Robert Pattinson, who I did not realize was in the film until I watched it — and is slotted to play Bruce Wayne/Batman — also delivered an amazing performance as the co-protagonist, Neil. Additional nods to the commanding performances of Elizabeth Debicki as Kat and Kenneth Branagh as the ominous arms dealer Sator.
“Tenet” is a brilliant film filled with some of the most mind concept-altering film threads I’ve ever viewed. The movie, courtesy of the skills of Washington, has one of the best fight scenes I’ve ever seen when the actor comes into contact with a group of Sator’s thugs.
“Tom and Jerry”
9.5 out of 10
My quick quote: “A fun throwback to the original cartoons by Hanna-Barbera, ‘Tom and Jerry’ is lighthearted and a welcome nostalgic look at the comical cat and mouse from my childhood”
Synopsis: A legendary rivalry reemerges when Jerry moves into New York City's finest hotel on the eve of the wedding of the century, forcing the desperate event planner to hire Tom to get rid of him. As mayhem ensues, the escalating cat-and-mouse battle soon threatens to destroy her career, the wedding, and possibly the hotel itself.
My review: Truth told, I didn’t expect much, but soon into the film, I was pleasantly surprised about the fun way in which “Tom and Jerry” delivered a message acknowledging the old watchers (like me) while bringing in a new generation.
I try not to take a look at film reviewers, but I couldn’t help noticing “Tom and Jerry” got a lower rating than you might expect on Rotten Tomatoes. I almost passed on the film but decided I need to make up my own mind. I am glad I did.
“Tom and Jerry” was a lot of great fun. I smiled throughout the entire movie and truly enjoyed the silliness of Kayla, played by Chloë Grace Moretz and her opposition Terence, played by Michael Peña. Moretz and Peña brought great, fun energy to the film and I laughed at their silly interactions constantly with Tom the cat and Jerry the mouse and the hilarious hotel manager Mr. Dubros played by Rob Delaney. You might remember Delaney from his role as Peter (the superhero without superpowers) in "Deadpool 2."
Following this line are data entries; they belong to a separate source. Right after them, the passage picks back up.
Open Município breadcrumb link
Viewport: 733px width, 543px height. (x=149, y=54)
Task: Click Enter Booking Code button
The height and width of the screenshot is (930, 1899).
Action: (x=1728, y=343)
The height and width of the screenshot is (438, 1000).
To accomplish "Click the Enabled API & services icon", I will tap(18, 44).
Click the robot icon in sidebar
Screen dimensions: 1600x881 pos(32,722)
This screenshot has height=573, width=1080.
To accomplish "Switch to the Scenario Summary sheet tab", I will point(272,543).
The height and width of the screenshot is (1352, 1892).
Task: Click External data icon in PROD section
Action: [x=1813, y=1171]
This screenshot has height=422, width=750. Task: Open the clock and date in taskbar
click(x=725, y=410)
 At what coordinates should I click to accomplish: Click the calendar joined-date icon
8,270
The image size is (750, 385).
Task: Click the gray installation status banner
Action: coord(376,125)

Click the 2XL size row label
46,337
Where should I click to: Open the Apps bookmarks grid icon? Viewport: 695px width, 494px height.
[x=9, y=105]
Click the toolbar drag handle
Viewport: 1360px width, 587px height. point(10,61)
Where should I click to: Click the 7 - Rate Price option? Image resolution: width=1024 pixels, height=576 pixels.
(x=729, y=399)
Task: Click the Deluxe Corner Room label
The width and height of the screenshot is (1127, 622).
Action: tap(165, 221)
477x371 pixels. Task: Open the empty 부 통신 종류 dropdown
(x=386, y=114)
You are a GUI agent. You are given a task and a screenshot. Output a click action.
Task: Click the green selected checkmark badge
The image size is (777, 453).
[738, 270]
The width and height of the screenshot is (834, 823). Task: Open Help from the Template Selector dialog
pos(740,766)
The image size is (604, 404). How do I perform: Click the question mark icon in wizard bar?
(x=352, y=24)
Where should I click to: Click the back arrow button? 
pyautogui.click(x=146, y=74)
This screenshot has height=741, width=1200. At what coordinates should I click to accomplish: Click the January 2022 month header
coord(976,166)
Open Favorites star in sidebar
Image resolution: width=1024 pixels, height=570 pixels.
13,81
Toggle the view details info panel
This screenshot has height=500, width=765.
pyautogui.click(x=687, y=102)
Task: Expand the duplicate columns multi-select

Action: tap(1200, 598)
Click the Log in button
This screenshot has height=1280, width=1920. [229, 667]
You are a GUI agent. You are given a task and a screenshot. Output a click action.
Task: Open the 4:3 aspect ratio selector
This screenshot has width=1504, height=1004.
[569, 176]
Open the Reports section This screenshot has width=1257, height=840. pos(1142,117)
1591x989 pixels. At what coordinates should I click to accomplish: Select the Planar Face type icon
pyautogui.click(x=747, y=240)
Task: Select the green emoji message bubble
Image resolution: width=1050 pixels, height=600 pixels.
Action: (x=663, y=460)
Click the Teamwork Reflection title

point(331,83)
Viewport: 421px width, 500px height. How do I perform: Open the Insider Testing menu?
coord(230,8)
But overall, I don’t see the issues of why critics would be so tough on this film. Yes, there is a lot of silliness and exaggeration, but for gosh sakes, lighten up. The film isn’t seeking an Oscar for best cat and mouse cartoon duo, it is a film trying to make people laugh and have fun. Which I absolutely did.
I was so appreciative of the movie for so many nostalgic nods to the original cartoons, the funny screams as they fell from electrical lines, trying to tap head bumps back into the head with a hammer and Jerry the mouse floating toward cheese due to smelling the fragrance smoke lines. The nostalgia and revisiting old familiar cartoon characters was a lot of fun. There is a cameo moment with one of my all-time favorite cartoon characters from Hanna Barbera in the film. Let me know on social media when you see him in the clinic scene.
If critics want to get caught up on the Oscar-worthiness of a cartoon mouse, instead of actually enjoying the fun and lightheartedness of a fun cartoon, I’ll let them venture off into the world being grumpy. Meanwhile, while I’ll get to sit back and laugh at something silly and funny.
Go get your kids, grandkids, nieces and nephews and go laugh together. Or heck, be like me and watch it on your own.